**** EXTRACTED RECORDS ****
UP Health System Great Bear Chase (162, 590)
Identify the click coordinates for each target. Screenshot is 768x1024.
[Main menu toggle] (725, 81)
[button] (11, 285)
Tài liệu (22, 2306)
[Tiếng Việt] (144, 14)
****
HOW TO COMPLETE THIS TASK:
Output each line of the material above. Nothing should differ from the original.

OUTPUT BELOW:
UP Health System Great Bear Chase (162, 590)
Identify the click coordinates for each target. Screenshot is 768x1024.
[Main menu toggle] (725, 81)
[button] (11, 285)
Tài liệu (22, 2306)
[Tiếng Việt] (144, 14)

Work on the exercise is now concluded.